Words: Alan Stokes Image: Ben Jones
StRaNGe Beautiful LIFE – Episode 13: Drifting Sands.
It was a good summer by British standards, but that’s not asking for much in Old Blighty. Most of our summers are plagued with rain, cold winds and more rain; you can not find a sturdier wind break anywhere else in the world. However this time around it felt like summer, it was sunny and hot for longer than a week, leaving most residents of the Great Isles pinching themselves and slapping their friends sun burnt backs in disbelief, wondering what string of weather sodden events lurked just around the corner. But to everyone’s delight the sun kept giving and the ice cream man was a happy man.
Heat wave vs real wave, this summer was seriously wave starved and heat wave after heat wave suppressed any glimmer of a rideable swell headed our way. At one point I looked out the window at the low tide and the sea and sand had merged, smudged like a pastel painting. It was so flat the line between sand and sea was gone, practically an illusion, I had to look twice.

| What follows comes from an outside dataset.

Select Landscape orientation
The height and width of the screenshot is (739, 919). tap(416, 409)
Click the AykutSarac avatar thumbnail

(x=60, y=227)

Ironically one of the only swells to hit the coast was courtesy of hurricane Marie, during the first week of August. Ninety nine percent wind swell and hitting our shores sideways, but it was enough to keep the annual Boarmasters buzz and event afloat, and actually finished in over head, rippable conditions for once. But that was about it and the two day side shore wind fest left us before it had even begun, what a tease. My good old trusty longboard was getting some heavy use. Perfect 1ft peelers, though water so clear it looked more Caribbean than Cornish, but that feeling of glide and style soon didn’t fill the yearning void that only screaming across a 6ft face could fill.
Then, just like all summers, it was gone. A Cornish summers haze of beach life and long evening hang outs dispersed and September was born. Surfer’s kept their eyes fixated on the Atlantic’s mood, hoping she would awake from her summer dream; and then a glimmer of hope dawned on the swell chart horizon and saved us from our own sanity.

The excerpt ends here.